It is probably obvious to anyone around that your dad frequently gets drunk.

I'm not sure I agree about booting Dad out of the space he has paid for. But even if that is what is going to happen, it doesn't sound like it can happen immediately. In the meanwhile, I don't think you should pretend to your son that granddad's behaviors aren't happening or that you approve of them. This is a good opportunity to talk about the risks of alcohol abuse, including the addictive power it has on some individuals.

Have you ever explained to your son why he isn't allowed in granddad's rooms? I can't imagine an 11-year-old who hasn't at least heard of pornography. This is a topic he could understand. Granddad is watching this and you do not approve of it. It isn't because it is about sex -- sex can be a very good and loving thing -- but because it is about cruelty or disrespect to women, etc. Maybe his dad could talk about the reasons he doesn't want him to watch such unhealthy portrayals of sex.

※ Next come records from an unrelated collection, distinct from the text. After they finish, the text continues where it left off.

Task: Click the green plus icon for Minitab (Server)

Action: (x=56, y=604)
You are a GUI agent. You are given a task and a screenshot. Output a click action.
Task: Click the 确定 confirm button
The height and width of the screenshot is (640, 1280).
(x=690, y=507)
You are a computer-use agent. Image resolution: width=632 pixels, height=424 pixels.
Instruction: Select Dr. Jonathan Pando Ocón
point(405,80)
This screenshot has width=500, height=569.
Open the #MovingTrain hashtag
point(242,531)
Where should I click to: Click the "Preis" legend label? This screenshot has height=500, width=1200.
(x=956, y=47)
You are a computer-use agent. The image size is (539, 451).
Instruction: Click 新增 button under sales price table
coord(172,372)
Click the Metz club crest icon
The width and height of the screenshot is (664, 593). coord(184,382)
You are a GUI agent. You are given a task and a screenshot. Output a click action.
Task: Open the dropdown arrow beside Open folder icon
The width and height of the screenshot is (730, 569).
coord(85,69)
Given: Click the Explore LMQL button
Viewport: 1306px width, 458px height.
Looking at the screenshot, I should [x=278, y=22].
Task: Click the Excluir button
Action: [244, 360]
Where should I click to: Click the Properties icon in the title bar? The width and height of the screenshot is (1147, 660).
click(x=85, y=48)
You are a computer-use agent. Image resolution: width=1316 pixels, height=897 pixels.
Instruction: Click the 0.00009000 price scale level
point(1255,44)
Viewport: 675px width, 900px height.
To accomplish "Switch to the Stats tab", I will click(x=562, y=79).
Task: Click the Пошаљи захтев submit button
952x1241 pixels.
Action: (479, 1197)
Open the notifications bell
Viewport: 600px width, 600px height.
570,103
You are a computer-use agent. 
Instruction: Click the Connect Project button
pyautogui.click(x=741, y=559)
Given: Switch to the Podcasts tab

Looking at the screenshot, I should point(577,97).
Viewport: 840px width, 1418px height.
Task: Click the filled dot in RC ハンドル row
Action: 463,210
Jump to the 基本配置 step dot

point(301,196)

And the other topic very appropriate right now is the concept that you can continue to love someone even if you don't approve of all his behaviors. Even if you have to protect yourself from those behaviors, you can continue to love the person and wish him well. This is an especially important topic, I think, if indeed granddad is going to be moving away.

I don't think you should be protecting your son as much as educating him, and preparing him for making his own decisions someday.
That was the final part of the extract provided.